Una isla en el Mar Rojo (1939) reaparece después de décadas, y novela lo contado en el libro anterior. Cuenta las peripecias del autor para evitar caer en manos de los milicianos, las dificultades de vivir en una ciudad sitiada, poniendo énfasis en el elemento emocional, el mantenimiento de la entereza de ánimo. Esta novela tiene una continuación en La novela número 13, donde el autor vuelve a bosquejar un panorama estremecedor del Madrid y la Barcelona revolucionarias, de la actuación de las Brigadas Internacionales en el frente del Ebro.
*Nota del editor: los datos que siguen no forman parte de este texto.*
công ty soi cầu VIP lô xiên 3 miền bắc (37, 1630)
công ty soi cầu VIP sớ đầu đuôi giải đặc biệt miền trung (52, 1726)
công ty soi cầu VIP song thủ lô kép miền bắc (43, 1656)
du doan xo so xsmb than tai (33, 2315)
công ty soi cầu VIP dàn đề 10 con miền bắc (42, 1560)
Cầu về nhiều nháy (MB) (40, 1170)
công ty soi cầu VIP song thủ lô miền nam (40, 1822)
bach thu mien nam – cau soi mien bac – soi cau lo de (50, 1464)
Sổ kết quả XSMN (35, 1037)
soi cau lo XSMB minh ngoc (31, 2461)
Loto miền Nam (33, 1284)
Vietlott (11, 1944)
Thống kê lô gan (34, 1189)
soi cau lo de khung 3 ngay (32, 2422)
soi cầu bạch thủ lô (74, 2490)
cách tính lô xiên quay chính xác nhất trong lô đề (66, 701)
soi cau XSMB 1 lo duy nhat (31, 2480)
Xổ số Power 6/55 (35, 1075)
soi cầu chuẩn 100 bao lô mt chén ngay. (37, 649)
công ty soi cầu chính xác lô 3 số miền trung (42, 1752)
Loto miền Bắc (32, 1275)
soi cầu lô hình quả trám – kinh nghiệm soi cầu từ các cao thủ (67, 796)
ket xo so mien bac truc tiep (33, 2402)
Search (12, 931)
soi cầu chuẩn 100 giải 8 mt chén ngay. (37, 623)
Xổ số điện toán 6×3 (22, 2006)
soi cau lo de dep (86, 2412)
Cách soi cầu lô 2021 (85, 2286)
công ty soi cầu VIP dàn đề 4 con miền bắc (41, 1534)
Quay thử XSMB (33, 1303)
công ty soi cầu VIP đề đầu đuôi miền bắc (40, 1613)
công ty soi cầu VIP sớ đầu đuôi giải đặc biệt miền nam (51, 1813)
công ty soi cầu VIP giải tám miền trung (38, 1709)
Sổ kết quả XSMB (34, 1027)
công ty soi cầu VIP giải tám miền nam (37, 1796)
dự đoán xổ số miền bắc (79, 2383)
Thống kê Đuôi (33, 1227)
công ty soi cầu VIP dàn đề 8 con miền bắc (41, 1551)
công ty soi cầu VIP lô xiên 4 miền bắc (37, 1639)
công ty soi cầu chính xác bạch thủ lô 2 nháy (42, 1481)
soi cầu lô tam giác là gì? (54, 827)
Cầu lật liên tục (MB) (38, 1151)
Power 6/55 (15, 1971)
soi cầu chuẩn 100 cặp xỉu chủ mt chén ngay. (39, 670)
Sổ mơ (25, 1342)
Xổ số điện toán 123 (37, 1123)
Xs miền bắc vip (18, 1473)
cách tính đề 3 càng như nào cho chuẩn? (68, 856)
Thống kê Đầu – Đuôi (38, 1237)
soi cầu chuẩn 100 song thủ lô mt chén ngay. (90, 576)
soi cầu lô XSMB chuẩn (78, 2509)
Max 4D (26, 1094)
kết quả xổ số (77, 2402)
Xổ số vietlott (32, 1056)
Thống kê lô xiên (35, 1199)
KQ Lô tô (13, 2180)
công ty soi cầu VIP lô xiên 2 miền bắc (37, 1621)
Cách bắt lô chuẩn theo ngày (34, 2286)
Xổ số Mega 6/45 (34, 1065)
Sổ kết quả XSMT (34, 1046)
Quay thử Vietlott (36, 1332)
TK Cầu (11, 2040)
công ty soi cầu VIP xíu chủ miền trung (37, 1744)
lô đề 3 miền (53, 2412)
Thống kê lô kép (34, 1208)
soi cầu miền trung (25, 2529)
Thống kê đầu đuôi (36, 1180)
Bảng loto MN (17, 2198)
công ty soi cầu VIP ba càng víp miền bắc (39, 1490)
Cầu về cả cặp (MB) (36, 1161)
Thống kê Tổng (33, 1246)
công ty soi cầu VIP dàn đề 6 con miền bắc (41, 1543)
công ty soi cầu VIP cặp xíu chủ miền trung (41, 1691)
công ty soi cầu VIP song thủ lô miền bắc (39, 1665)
Estos tres libros me dejan con una reflexión que no se escapará a ningún lector: lo acostumbrados que estamos a buscar lo malo en los demás y el olvido en que dejamos nuestra propia falta de templanza personal.

Tragedias de la vida vulgar. Cuentos tristes (1922) pertenece a la otra cara de WFF, la literaria y viene avalado por Fernando Iwasaki, fino catador de estilos literarios, y del que afirma que es “el mejor libro español de relatos”. Esta exageración, con permiso de Bécquer o de Juan Ramón Jiménez, contiene una pizca de verdad. Son historias de fino humor psicológico, “El miedo” o “Grano de sal”, del amante desdeñado por la frivolidad de su amada. Su prosa revela esa precisión de contar historias culturalmente ricas, realistas, llenas de humor, de un escritor para quien la cultura fue una manera de vivir.